Published in final edited form as: J Mol Biol. 2009 Mar 28;388(4):851–864. doi: 10.1016/j.jmb.2009.03.059

Figure 2.

Figure 2

NS3h_1b(con1) catalyzed DNA unwinding at various NTP concentrations. MBHAs were performed as described in Figure 1 except that various concentrations of NTPs were used and MgCl2 was added to each reaction such that only 0.25 mM free Mg2+ was present at the start of each reaction, assuming Mg2+ forms a 1:1 complex with ATP with a high affinity. For example, reactions with 1 mM ATP, contained 1.25 mM total MgCl2, whereas those with 0.2 mM dTTP contained 0.45 mM MgCl2. (a) Comparison of reactions activated by GTP (squares), ATP (triangles), and dTTP (diamonds).
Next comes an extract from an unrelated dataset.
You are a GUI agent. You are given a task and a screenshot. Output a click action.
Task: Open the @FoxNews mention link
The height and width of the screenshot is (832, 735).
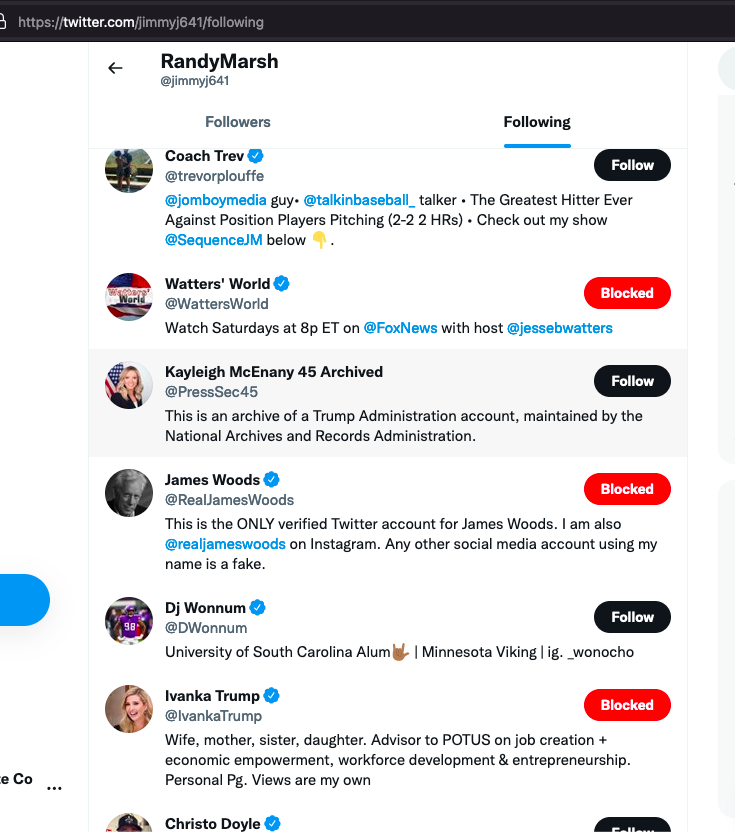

The data are globally fit to a model for substrate inhibition (equation (2), solid lines), with a Ka describing NTP activation of 3.8 mM and a Ki describing NTP inhibition of 0.09 mM. In this model each NTP supports a different Vmax: GTP= 0.41 nM/min, ATP = 10 nM/min, and dTTP = 50 nM/min. In an alternate analysis, data for reaction performed at or below 1 mM NTP were fit to the Michaelis-Menten equation (dotted lines) with the following constants: Km (GTP)= 0.41 mM, Vmax (GTP) = 0.05 nM/min, Km (ATP)= 0.07 mM, Vmax (ATP) = 0.79 nM/min, Km (dTTP)= 0.30 mM, Vmax (dTTP) = 5.3 nM/min. (b) Initial rates of NS3h catalyzed DNA unwinding in the presence of various concentrations of ATP and GTP. Data are fit to a model where GTP acts as a non-competitive inhibitor while ATP acts as an activator and substrate inhibitor (equation (3)) with a Ka (ATP) of 1.3 mM, Ki (ATP) of 0.69 mM, Kii (GTP) of 0.65 mM, and a Vmax of 1.6 nM/min.